Information given Block Start

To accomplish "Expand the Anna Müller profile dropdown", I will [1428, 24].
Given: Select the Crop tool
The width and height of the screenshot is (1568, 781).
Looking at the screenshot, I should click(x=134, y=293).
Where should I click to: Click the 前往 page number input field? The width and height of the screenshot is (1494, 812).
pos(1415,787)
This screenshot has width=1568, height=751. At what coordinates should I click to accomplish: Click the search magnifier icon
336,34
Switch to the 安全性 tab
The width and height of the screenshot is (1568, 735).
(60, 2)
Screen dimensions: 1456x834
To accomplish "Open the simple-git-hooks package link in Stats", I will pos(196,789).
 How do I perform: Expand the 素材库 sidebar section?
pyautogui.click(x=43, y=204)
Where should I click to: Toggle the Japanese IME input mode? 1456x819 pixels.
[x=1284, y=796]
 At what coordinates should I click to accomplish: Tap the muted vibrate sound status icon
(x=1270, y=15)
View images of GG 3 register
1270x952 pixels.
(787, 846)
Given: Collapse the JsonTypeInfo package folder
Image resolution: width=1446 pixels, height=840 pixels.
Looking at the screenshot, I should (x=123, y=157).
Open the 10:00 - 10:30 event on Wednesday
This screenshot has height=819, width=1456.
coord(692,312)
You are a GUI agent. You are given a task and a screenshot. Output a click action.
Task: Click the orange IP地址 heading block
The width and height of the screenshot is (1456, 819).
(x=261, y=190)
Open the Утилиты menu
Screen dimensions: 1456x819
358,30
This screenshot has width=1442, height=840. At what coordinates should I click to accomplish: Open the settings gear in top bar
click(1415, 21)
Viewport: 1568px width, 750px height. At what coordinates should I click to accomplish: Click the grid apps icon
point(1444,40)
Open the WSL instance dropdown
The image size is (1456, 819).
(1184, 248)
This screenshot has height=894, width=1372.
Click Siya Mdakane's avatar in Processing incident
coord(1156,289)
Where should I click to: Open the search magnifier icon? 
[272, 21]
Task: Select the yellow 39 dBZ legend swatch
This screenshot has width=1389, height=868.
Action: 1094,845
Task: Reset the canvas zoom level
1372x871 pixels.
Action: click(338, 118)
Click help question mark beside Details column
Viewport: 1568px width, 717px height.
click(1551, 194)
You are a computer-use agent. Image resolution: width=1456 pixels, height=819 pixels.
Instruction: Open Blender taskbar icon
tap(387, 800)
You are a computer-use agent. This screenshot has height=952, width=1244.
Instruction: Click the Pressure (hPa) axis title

Information given Block End

**Exercise requirements**
Give the exact lines, and only those, from the line containing "Where should I click to: Toggle" through the line containing "Given: Collapse the" in the entries above.

**Task answer**
Where should I click to: Toggle the Japanese IME input mode? 1456x819 pixels.
[x=1284, y=796]
 At what coordinates should I click to accomplish: Tap the muted vibrate sound status icon
(x=1270, y=15)
View images of GG 3 register
1270x952 pixels.
(787, 846)
Given: Collapse the JsonTypeInfo package folder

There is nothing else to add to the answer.